Historical background: The maximum value is there because by construction the maximum is known in the usage in this code. Not just from the type, but it's called over and over again after some operations are performed that can't increase the result so the prior result is the next step's maximum.

This lets the unoptimized code run a fair amount faster than it does without the maximum (in fact, out of several possible constructions for the native code, the version that was fastest was the simple approach specifically because it can take a maximum).

The dedicated instructions don't have any way to tell them a maximum (and are fast enough / implemented in such a way) that a maximum wouldn't be helpful.
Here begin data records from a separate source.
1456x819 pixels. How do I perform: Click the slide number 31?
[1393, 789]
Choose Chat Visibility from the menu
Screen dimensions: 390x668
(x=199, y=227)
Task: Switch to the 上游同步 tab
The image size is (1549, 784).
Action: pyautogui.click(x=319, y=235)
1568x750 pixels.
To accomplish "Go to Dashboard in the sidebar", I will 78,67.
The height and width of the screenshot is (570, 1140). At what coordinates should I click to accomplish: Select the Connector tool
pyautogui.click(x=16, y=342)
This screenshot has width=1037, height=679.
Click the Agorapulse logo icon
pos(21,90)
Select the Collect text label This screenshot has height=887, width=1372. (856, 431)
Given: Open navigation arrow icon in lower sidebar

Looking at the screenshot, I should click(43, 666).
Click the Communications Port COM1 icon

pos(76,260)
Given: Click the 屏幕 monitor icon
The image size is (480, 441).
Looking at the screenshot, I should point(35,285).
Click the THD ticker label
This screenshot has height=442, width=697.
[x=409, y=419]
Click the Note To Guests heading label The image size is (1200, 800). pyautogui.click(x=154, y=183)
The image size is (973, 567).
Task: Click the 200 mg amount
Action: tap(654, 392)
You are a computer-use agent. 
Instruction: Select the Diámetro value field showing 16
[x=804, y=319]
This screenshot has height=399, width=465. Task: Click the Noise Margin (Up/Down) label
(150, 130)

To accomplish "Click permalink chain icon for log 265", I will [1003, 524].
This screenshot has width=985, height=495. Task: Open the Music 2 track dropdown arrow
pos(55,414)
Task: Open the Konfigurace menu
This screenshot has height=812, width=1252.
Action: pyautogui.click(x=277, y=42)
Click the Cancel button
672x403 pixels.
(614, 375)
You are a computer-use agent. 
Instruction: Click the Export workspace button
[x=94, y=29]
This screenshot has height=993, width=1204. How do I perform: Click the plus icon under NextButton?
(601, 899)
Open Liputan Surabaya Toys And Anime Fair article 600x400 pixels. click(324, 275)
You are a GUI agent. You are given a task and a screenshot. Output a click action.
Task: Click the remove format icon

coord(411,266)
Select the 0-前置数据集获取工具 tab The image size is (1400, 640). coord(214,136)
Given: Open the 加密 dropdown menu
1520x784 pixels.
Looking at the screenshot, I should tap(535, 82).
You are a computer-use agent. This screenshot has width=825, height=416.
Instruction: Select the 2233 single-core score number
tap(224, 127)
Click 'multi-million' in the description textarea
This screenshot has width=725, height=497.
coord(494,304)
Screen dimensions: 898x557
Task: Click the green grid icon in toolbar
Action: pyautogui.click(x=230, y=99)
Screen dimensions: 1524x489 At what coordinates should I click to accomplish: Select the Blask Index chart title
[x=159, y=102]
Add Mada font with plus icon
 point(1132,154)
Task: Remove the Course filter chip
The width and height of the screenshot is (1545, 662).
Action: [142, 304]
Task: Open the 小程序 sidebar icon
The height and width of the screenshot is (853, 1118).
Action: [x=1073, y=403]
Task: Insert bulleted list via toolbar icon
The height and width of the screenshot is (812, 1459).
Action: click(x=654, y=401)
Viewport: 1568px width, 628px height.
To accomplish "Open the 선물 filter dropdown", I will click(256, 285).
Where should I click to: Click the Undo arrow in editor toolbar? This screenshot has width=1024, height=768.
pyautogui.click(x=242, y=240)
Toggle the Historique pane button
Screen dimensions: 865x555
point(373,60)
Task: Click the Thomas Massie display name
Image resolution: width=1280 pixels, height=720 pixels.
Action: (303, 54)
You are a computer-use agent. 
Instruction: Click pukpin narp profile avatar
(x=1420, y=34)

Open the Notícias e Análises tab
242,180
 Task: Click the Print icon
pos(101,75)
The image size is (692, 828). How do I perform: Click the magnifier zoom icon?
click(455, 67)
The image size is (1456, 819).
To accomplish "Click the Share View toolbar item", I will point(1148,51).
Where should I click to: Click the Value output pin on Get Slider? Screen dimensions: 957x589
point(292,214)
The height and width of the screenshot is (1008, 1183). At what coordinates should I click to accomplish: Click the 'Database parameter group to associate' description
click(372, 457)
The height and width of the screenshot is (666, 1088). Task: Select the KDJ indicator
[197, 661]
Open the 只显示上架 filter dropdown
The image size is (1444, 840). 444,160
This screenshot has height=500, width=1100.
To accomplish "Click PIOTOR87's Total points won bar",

I'm not following development, but I'd expect using the C++20 function when the native instructions aren't available will be slower than the code here ('cause they can make use of the known maximum and the C++ function can't).

@sipa
Copy link
Collaborator

sipa commented Dec 12, 2023

@gmaxwell Good points. I think the question is whether any architectures (that we'd want to target) exist for which no accelerated/builtin exist that's at least as fast as the naive "check every bit with known maximum" fallback.

I expect that at least the C++20 designers thought the answer is no, as they're generally keen on enabling efficient use. Sadly, it does seem there is one: RISC-V doesn't have a CLZ instruction (there is one proposed in the bitmanip extension, but that seems not yet incorporated in the standard)...

Of course, the current code isn't aware of this. On RV64 GCC, __builtin_clz exists (which is likely slower than the fallback, as from what I read, it's implemented using a loop over bytes + lookup table for bits within the byte), so the slower version will already be used...

@theuni
Copy link
Contributor Author

theuni commented Dec 12, 2023

Thanks for the context! That's very helpful.

FWIW, I traced what happens with this in libc++ (just to get an idea of what a sane stdlib impl might look like), and it's essentially a wrapper around the built-ins we're currently using: https://github.com/llvm/llvm-project/blob/main/libcxx/include/__bit/countl.h#L56

As @sipa mentioned, and as far as I can tell, there really isn't any realistic way of falling into the hand-written loop because pretty much every common/supported compiler should be hitting one of the other cases. So the code-change here should be essentially a no-op assuming the stdlib wrappers compile to nothing.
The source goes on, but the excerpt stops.